# Records supplied:
--------------------------------------------------

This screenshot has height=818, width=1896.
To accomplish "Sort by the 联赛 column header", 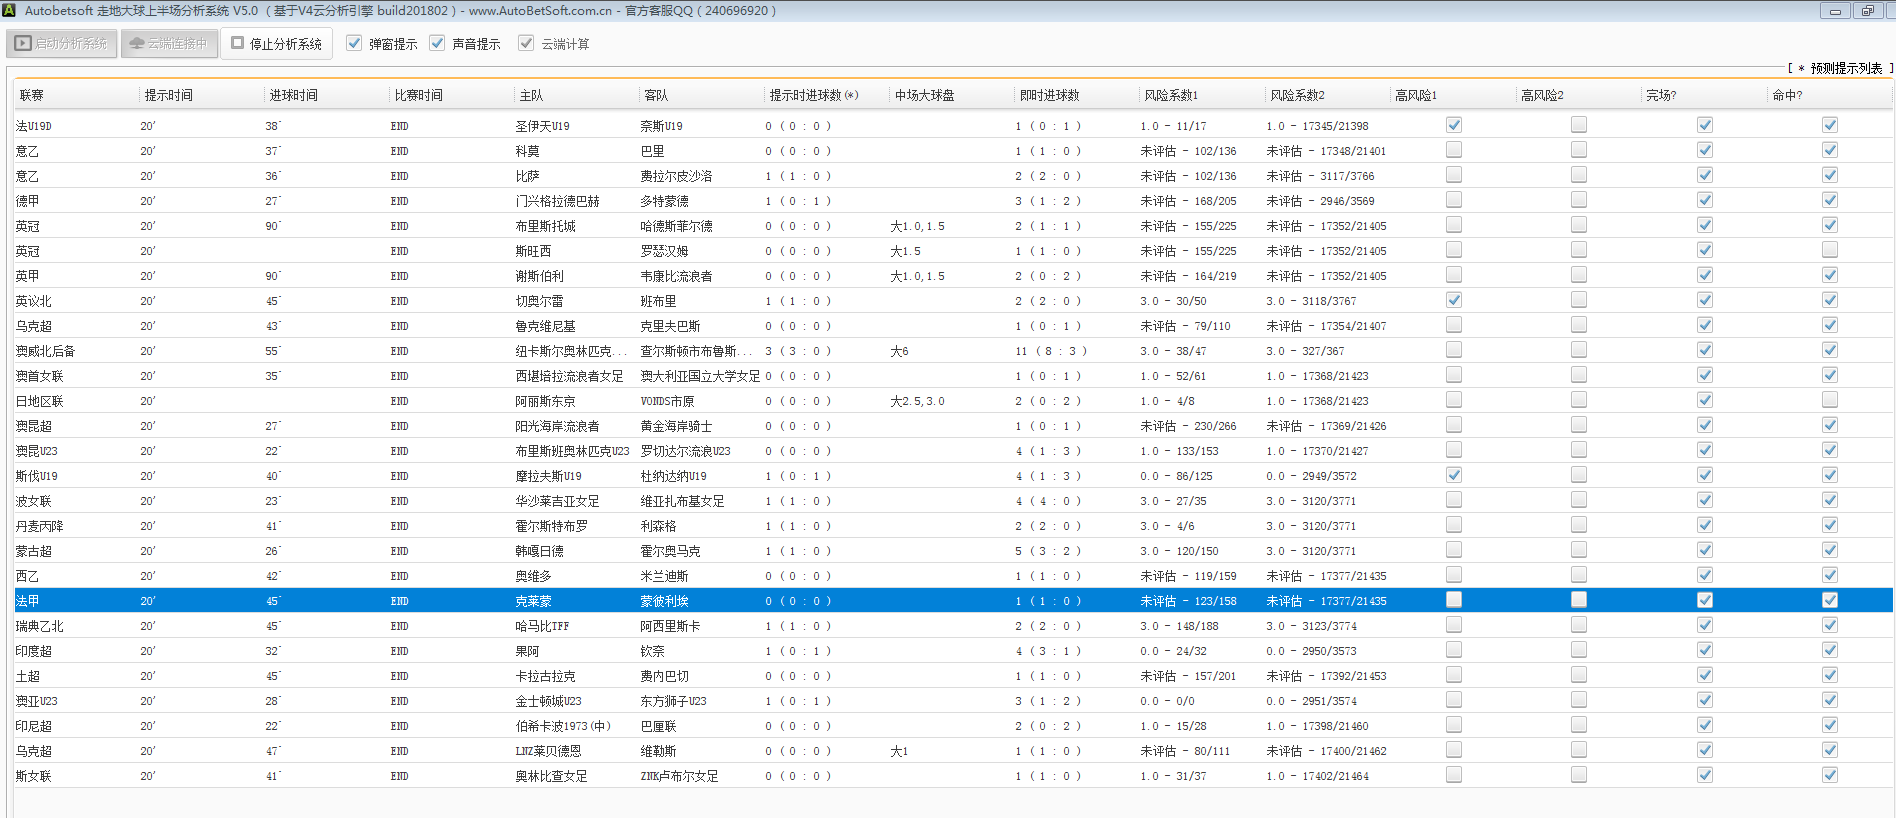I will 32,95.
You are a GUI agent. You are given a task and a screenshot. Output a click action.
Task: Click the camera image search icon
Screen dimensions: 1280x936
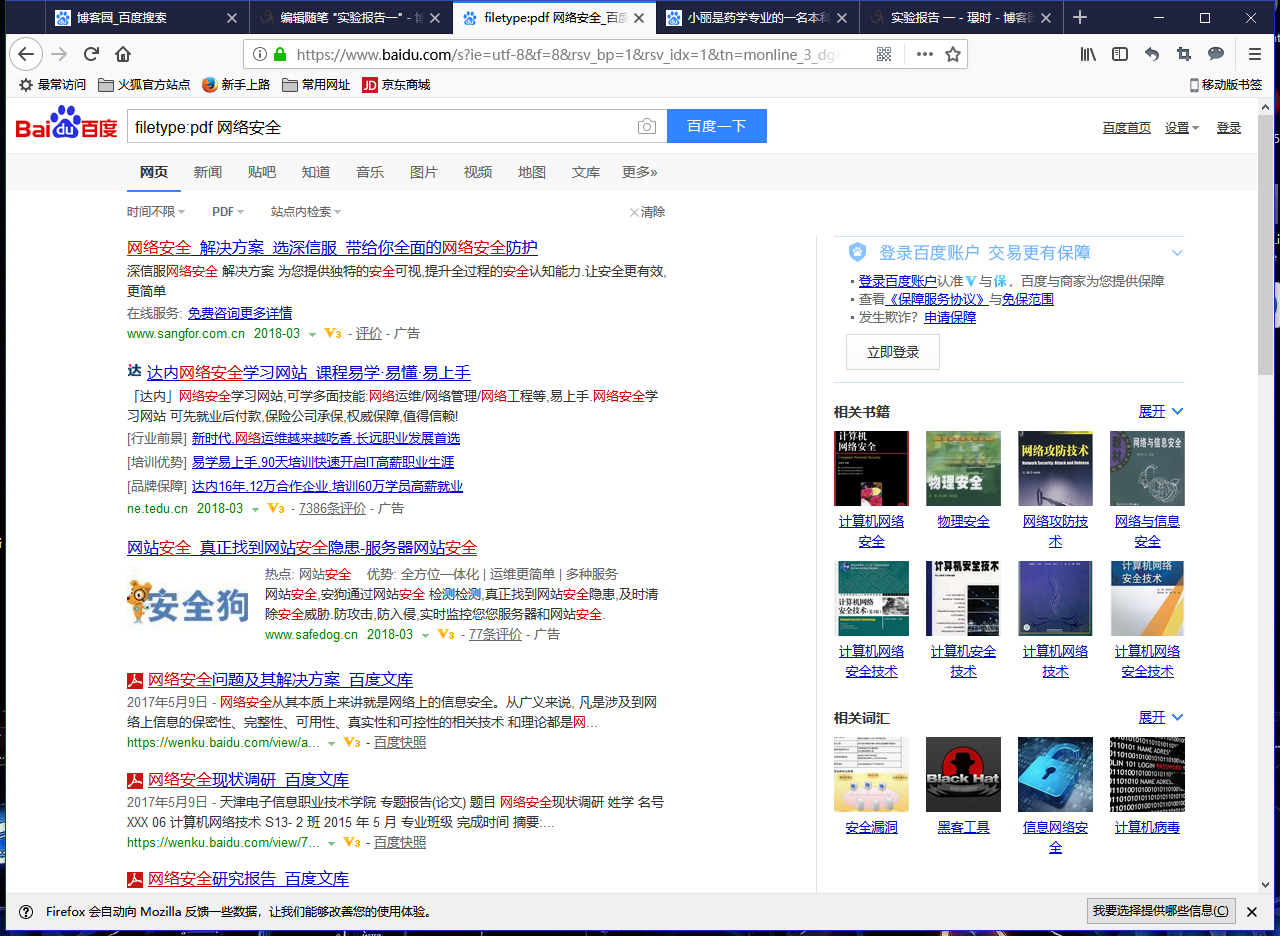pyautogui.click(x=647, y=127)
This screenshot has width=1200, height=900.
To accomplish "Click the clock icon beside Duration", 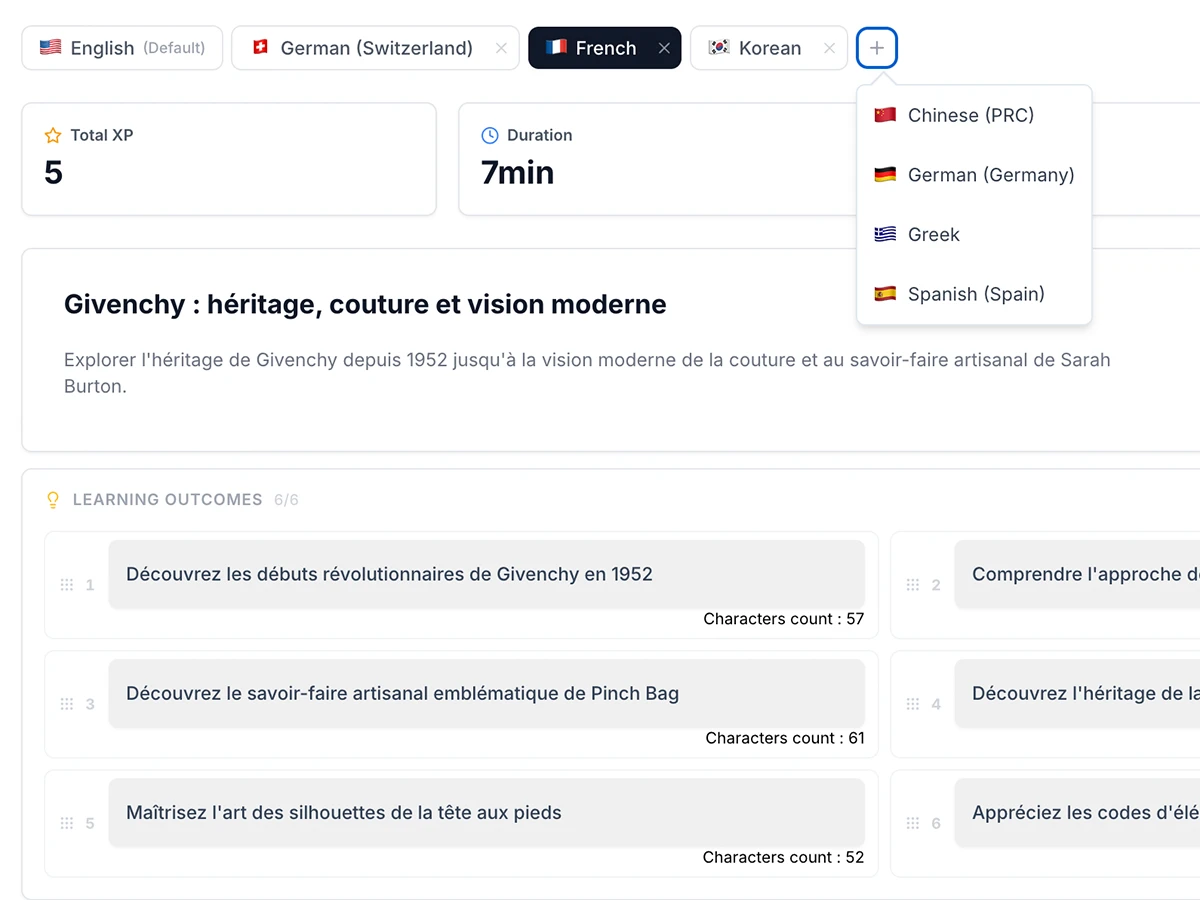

--------------------------------------------------

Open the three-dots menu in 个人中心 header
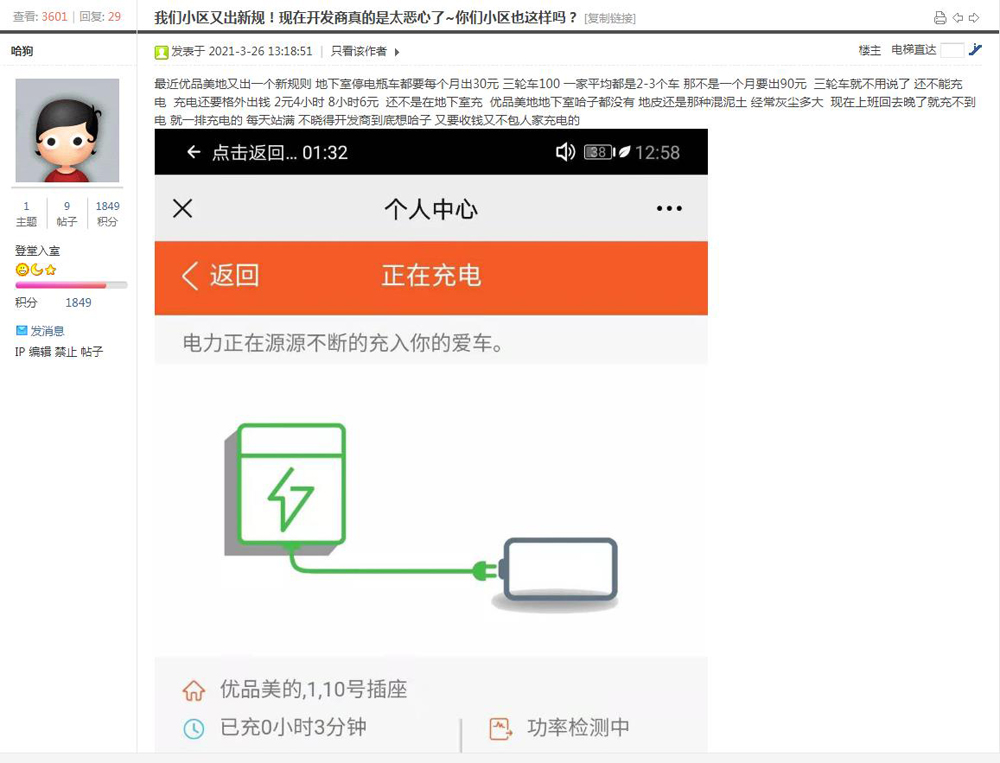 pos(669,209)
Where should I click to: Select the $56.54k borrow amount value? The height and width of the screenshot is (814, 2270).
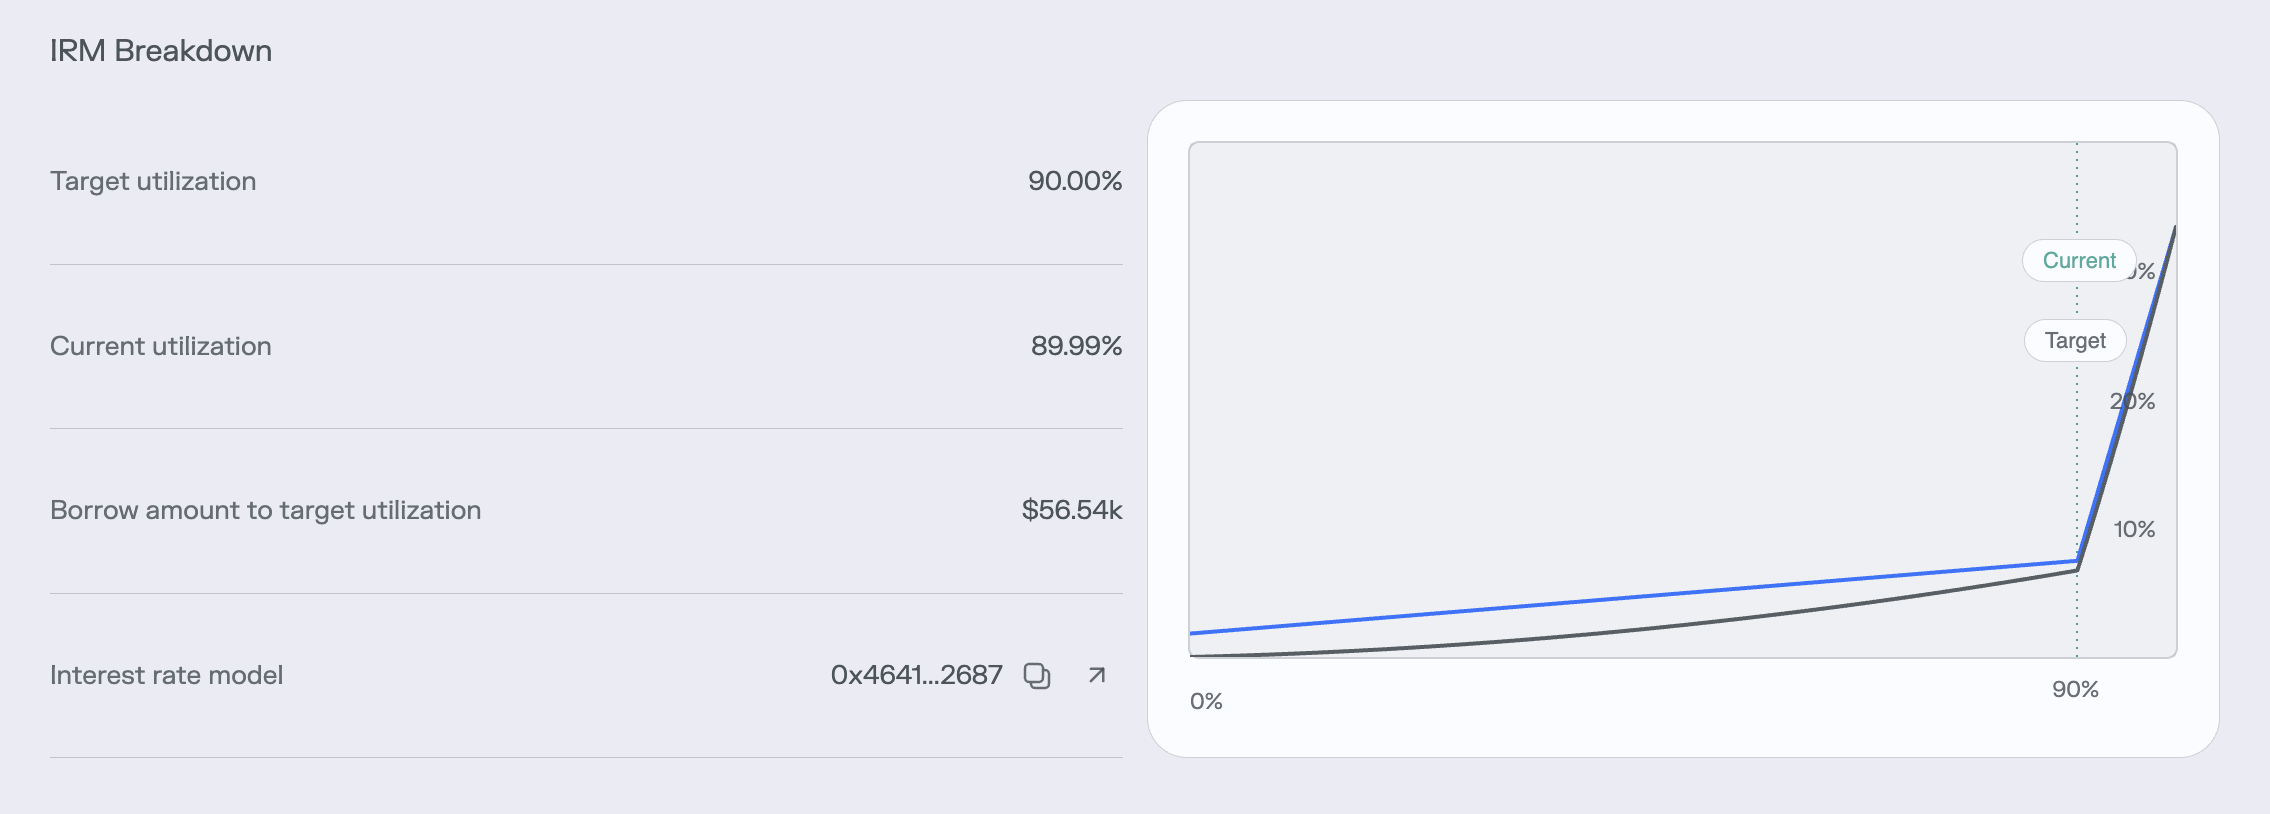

--------------------------------------------------

# Assigned task:
Write out each line above with the word "width".

# Your response:
This screenshot has height=818, width=1896.
This screenshot has width=1200, height=900.
Where should I click to: Select the $56.54k borrow amount value? The height and width of the screenshot is (814, 2270).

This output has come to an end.